BEGINS EASTER SUNDAY
I see it all now. Her malice, her damnable malice. She must have planned this from the start, this chocolate festival, planned it to coincide with the most holy of the Church’s ceremonies. From her arrival on carnival day she must have had this in mind, to undermine my authority, to make a mockery of my teachings. She and her friends from the river.
Too angry now to withdraw, as I should have, I pushed the door and went into the shop. A brightly mocking carillon heralded my entrance, and she turned to look at me, smiling. If I had not that moment received irrefutable proof of her vindictiveness, I could have sworn that smile was genuine.
“Monsieur Reynaud.”
The air is hot an
d rich with the scent of chocolate. Quite unlike the light powdery chocolate I knew as a boy, this has a throaty richness like the perfumed beans from the coffee-stall on the market, a redolence of amaretto and tiramisu, a smoky, burnt flavour which enters my mouth somehow and makes it water. There is a silver jug of the stuff on the counter, from which a vapour rises. I recall that I have not breakfasted this morning.
“Mademoiselle.” I wish my voice were more commanding. Rage has tightened my throat and instead of the righteous bellow which I intended I release nothing but a croak of indignation, like a polite frog. “Mademoiselle Rocher.” She looks at me enquiringly. “I have seen your poster!”
“Thank you,” she says. “Would you join us in a drink?”
“No!”
Coaxingly: “My chococcino is wonderful if you have a delicate throat.”

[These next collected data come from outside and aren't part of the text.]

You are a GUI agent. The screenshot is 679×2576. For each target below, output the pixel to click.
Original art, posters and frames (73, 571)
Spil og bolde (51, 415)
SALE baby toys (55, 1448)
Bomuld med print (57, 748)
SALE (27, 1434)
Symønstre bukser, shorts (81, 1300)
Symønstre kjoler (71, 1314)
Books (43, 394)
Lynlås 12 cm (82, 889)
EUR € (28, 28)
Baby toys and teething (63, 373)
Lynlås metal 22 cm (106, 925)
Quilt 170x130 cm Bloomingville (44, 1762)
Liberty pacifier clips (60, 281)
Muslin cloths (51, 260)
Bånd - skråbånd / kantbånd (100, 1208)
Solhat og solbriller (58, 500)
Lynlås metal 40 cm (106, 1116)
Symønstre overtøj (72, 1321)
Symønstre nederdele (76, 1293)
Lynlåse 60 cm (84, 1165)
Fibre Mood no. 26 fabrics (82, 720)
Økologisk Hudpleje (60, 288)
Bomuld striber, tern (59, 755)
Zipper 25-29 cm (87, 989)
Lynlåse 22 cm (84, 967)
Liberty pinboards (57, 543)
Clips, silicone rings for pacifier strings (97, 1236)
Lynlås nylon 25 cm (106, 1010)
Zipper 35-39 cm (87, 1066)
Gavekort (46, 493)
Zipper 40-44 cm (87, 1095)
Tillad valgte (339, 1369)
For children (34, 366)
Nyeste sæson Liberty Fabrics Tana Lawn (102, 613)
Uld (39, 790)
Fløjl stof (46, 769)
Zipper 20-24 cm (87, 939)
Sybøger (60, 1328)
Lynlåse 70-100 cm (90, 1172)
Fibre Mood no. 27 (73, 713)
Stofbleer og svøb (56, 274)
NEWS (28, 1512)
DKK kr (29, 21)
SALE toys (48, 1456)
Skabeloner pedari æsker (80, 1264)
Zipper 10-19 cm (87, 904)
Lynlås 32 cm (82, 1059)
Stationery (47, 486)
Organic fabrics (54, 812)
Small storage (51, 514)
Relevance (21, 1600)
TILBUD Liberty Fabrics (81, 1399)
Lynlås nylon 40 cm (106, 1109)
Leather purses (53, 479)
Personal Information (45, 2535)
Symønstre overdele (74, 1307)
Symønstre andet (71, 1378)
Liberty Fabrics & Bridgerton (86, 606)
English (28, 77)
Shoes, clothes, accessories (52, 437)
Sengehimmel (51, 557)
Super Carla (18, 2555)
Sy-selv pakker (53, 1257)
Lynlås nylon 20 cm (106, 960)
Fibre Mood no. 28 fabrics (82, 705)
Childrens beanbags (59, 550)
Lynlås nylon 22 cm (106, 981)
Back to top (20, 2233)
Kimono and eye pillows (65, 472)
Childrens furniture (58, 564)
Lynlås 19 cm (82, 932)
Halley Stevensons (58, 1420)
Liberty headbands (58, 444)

“I do not have a delicate throat!”
“Don’t you?” Her voice is falsely solicitous. “I thought you sounded rather hoarse. A grand creme, then? Or a mocha?”
With an effort I regained my composure. “I won’t trouble you, thank you.”
At her side the red haired man gives a low laugh and says something in his gutter patois. I notice his hands are streaked with paint, a pale tint which fills the creases in his palms and his knuckles. Has he been working? I ask myself uneasily. And if so, for whom? If this were Marseille the police would arrest him for working illegally. A search of his boat might reveal enough evidence — drugs, stolen property, pornography, weapons to put him away for good. But this is Lansquenet. Nothing short of serious violence would bring the police here.
“I saw your poster.” I begin again, with all the dignity I can muster. She watches me with that look of polite concern, her eyes dancing. “I have to say”— at this point I clear my throat, which has filled again with bile — “I have to say that I find your timing — the timing of your — event deplorable.”